アブストラクト: |
スーパーオキシドジスムターゼ(SOD)は生体にとって有害なスーパーオキシドラジカルを消去する酵素で、酸化ストレスから生体を守る重要な役割を果たしている。ヒトでは3種類のSODアイソザイム(Cu/Zn-SOD、Mn-SOD、EC-SOD)が存在するが、そのうちのCu/Zn-SOD遺伝子の変異が家族性の筋萎縮性側索硬化症(FALS)を引き起こすことが明らかになっている。FALS変異Cu/Zn-SODは構造が不安定で凝集化を起こしやすいことが示唆されているが、その発症メカニズムはほとんど解明されていない。また酸化された野性型Cu/Zn-SODも凝集化を起こしやすいことが報告されている。ヒトCu/Zn-SODにはシステイン残基が4つあり、Cys57とCys146は S-S結合をしており、Cys6とCys111がフリーのシステインである。Cys111はタンパク質分子の外側にあるGreek key loop内に存在し、ホモダイマーが向かい合った位置するため、Cys111のSH基は特に反応性が高いと予想される。このCys111のSH基にSS交換反応で2−メルカプトエタノール(2-ME)を導入(この2-ME-SODは宇部興産より提供された)し、安定性および酸化への影響を検討した。

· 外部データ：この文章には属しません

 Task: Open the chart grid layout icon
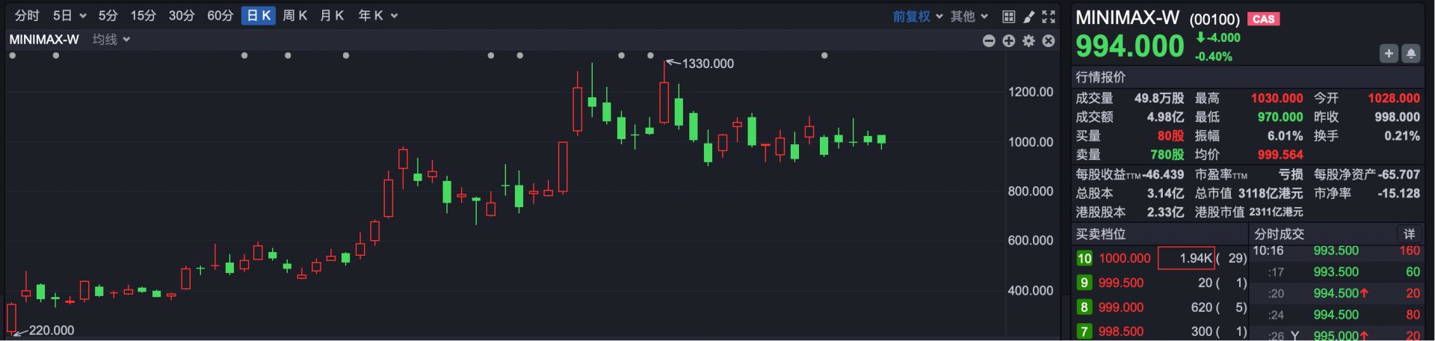point(1008,16)
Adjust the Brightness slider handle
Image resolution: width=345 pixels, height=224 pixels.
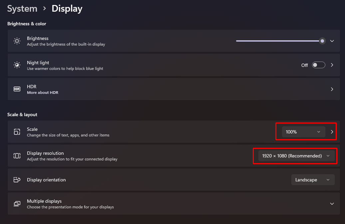[x=322, y=41]
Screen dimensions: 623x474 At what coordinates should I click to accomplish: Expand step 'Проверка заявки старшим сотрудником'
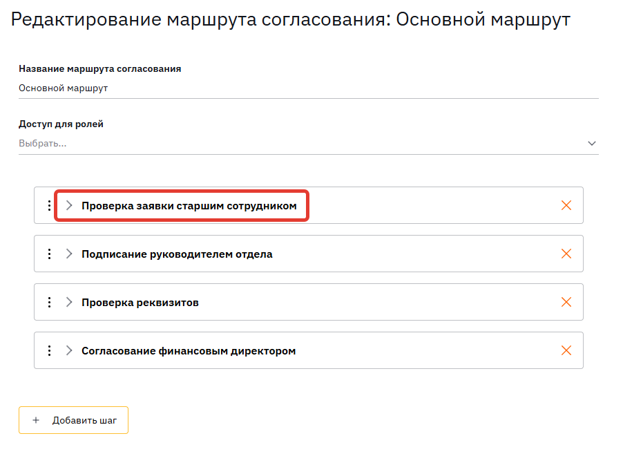pyautogui.click(x=69, y=205)
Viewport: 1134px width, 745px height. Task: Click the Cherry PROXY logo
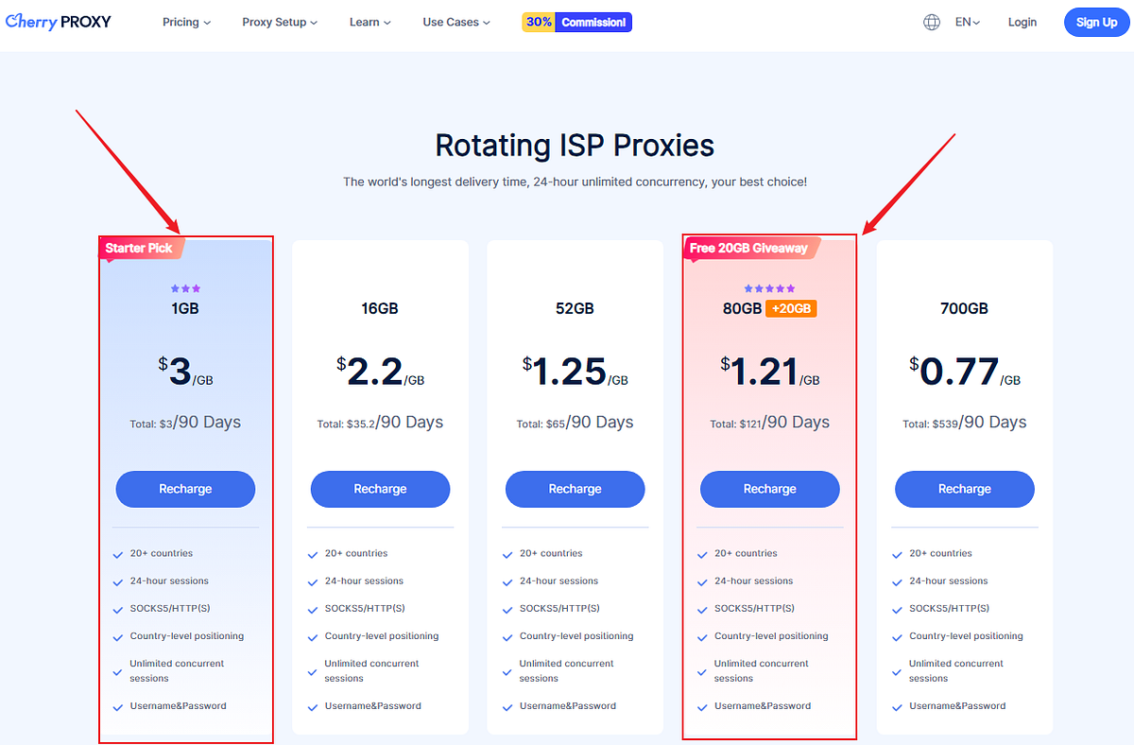(58, 21)
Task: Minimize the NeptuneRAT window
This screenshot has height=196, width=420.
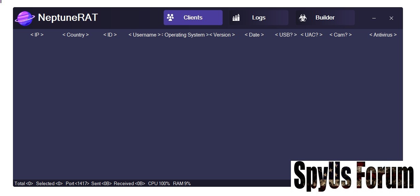Action: tap(374, 18)
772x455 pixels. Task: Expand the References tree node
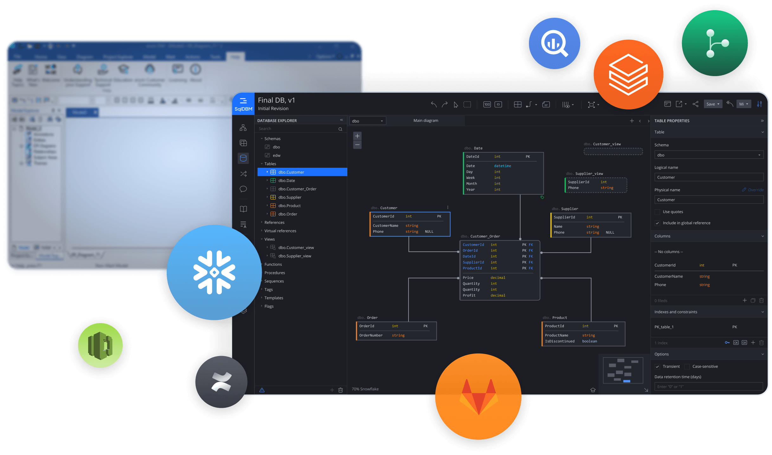[274, 223]
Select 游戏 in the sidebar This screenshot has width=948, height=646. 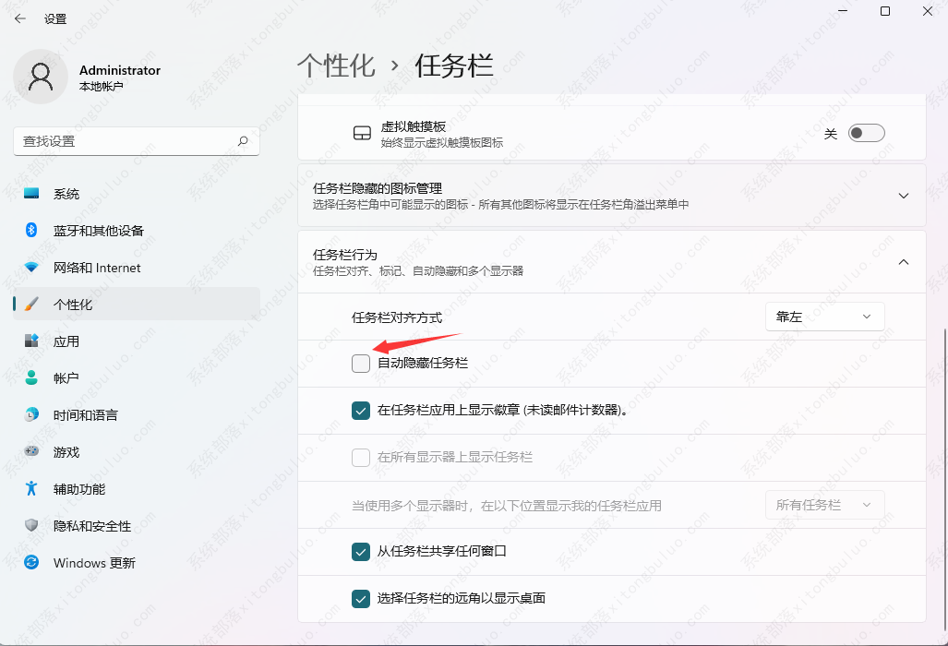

まずCys111にのみ2-MEが結合していることをMALD-TOF-MASS解析で確認した。さらに20 mM以上の2-MEとインキュベートすることで、Cys111の2-MEがはずれて元のSH型になることを確認した。この元に戻した野性型SODと2-ME-SODを種々の温度下で円二色性(CD)解析を行い、構造の安定性を調べた。 70℃までは両者とも安定で差は認められなかったが、75℃以上になると差が出始め、野性型SODの方が2-ME-SODよりも不安定であることがわかった。次に種々の濃度の過酸化水素を両SODに加え20 分間インキュベート、希釈した後、SDS-PAGEを行った。過酸化水素の濃度が1 mM以上になると、野性型SODにのみ上にシフトしたバンドが出現した。また野性型SODでは空気酸化によっても上のバンドが現れた。このバンドはCys111がCys-SOOHまたはCys-SOOOHに酸化されたCu/Zn-SODであること、2-ME-SODではCys111が酸化されないことを証明した。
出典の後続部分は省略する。